Saved entries =>

────────────────

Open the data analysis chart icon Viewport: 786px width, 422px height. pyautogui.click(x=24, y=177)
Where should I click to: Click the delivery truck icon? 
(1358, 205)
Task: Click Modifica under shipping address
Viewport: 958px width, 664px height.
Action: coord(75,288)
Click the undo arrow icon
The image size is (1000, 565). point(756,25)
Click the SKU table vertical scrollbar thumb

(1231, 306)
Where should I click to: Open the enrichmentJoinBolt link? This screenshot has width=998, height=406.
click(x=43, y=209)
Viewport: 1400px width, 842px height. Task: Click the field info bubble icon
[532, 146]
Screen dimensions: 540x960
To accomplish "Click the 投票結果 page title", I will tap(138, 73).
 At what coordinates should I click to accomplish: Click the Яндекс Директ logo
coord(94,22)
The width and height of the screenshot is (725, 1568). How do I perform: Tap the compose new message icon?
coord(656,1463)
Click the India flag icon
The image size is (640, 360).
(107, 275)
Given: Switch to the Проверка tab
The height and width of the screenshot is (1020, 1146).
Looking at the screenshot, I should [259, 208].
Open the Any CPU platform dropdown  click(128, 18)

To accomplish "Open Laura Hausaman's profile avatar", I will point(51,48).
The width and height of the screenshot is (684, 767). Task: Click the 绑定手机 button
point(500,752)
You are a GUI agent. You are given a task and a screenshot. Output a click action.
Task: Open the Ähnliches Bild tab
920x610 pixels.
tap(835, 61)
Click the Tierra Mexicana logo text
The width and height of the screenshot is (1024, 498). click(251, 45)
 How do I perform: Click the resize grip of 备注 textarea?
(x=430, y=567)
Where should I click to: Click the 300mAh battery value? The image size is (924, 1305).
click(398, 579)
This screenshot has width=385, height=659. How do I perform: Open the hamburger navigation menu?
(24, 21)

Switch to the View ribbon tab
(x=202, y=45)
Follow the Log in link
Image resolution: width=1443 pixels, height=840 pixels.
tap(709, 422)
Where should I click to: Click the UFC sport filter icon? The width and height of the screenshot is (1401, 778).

────────────────

For the string "will", show each line of the entries above where it occurs.

Reply =>
To accomplish "Click the 投票結果 page title", I will tap(138, 73).
To accomplish "Open Laura Hausaman's profile avatar", I will point(51,48).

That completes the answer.